Giovanissimi di Alessio Forgione è candidato al premio Strega 2020, proposto da Lisa Ginzburg
Giovanissimi di Alessio Forgione, il nuovo libro dell’autore di “Napoli mon amour”
Marocco ha quattordici anni e vive con il padre a Soccavo, un quartiere di Napoli. La madre li ha abbandonati qualche anno prima, senza dare più notizie di sé, e lui vive quell’assenza come una ferita aperta, un dolore sordo che non dà pace. Frequenta il liceo con pessimi risultati e le sue giornate ruotano attorno agli allenamenti e alle trasferte: insieme a Gioiello, Fusco e Petrone è infatti una giovane promessa del calcio, ma nemmeno le vittorie sul campo riescono a placare la rabbia e il senso di vuoto che prova dentro. Finché non accadono due cose: l’arrivo di Serena, che gli porta un amore acerbo e magnifico, e la proposta di Lunno, il suo amico più caro, che mette in discussione tutte le sue certezze.
Dopo l’esordio con “Napoli mon amour”, Alessio Forgione torna con un romanzo di prime volte, e ci racconta un mondo di ragazzini che crescono da soli, tra desideri di grandezza e delusioni repentine, piccoli crimini e grandi violenze, in attesa di scorgere il varco che conduce all’età adulta.
Questo libro è per il primo uomo che è stato davvero sulla Luna, per chi sogna un’estate su una spiaggia solitaria, per chi infilava Dylan Dog nei libri di scuola fingendo di studiare, e per chi ha capito che l’amore, quando si presenta, rischia di trasformarci in nuvole: piccole forme delicate, semplici da distruggere.
Alessio Forgione
Alessio Forgione è nato a Napoli nel 1986. Scrive perché ama leggere e ama leggere perché crede che una sola vita non sia abbastanza.
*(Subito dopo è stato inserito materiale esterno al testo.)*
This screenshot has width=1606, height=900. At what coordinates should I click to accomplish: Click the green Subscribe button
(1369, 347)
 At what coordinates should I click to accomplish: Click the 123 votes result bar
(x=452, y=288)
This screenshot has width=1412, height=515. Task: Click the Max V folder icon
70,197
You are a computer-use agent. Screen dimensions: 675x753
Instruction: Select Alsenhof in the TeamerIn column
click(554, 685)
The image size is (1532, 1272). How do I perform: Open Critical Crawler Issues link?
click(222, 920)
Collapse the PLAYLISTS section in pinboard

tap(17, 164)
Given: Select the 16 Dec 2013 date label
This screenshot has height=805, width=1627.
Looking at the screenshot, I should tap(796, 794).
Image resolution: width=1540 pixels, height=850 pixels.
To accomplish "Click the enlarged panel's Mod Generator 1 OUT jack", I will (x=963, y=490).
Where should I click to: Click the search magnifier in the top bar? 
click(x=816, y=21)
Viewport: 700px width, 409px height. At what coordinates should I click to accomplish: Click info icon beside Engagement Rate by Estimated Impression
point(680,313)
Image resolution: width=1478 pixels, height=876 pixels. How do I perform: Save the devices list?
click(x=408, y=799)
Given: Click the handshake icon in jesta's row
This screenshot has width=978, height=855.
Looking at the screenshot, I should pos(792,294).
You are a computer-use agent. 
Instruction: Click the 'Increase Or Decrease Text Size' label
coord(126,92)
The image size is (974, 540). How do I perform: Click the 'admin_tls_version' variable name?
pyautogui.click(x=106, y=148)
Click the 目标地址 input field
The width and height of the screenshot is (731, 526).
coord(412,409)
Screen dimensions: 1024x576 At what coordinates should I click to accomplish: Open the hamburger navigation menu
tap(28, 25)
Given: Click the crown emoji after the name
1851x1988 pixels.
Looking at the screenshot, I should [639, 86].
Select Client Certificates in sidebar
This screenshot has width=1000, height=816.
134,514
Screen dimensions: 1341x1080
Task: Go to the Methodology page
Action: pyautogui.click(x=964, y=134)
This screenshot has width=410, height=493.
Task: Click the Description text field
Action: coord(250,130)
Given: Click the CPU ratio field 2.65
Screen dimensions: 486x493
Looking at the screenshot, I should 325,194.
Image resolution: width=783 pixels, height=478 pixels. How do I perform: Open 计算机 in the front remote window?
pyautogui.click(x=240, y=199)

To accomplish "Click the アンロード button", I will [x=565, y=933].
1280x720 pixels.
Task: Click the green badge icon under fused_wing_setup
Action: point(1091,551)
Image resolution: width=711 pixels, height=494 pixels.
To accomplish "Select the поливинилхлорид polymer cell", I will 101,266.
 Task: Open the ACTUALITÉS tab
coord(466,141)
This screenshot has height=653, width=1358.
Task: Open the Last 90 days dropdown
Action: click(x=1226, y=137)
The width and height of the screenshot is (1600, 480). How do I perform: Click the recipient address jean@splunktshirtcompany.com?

Il suo romanzo d’esordio, Napoli mon amour, ha vinto il Premio Berto 2019 e il Premio Intersezioni Italia-Russia; in corso di traduzione in Francia e Russia, verrà portato in scena al Teatro Mercadante di Napoli con la regia di Rosario Sparno.





Le premesse di questo libro mi trasmettono tutta la rabbia, l’illusione, la paura e la temuta speranza dell’età giovanile. Ogni bambino vuole fare il calciatore, ma che cosa potrebbe provare chi fosse costretto a disilludersi troppo in fretta? Quale irreversibile trauma si potrebbe innescare in un bambino obbligato a non poter esercitare il suo innato diritto di sognare? Leggerlo sarebbe un piacere.
Trama del libro molto coinvolgente e toccante. Mi piacerebbe farmi trasportare nel quartiere di Napoli e approfondire la vita di Marocco, alle prese con i suoi problemi.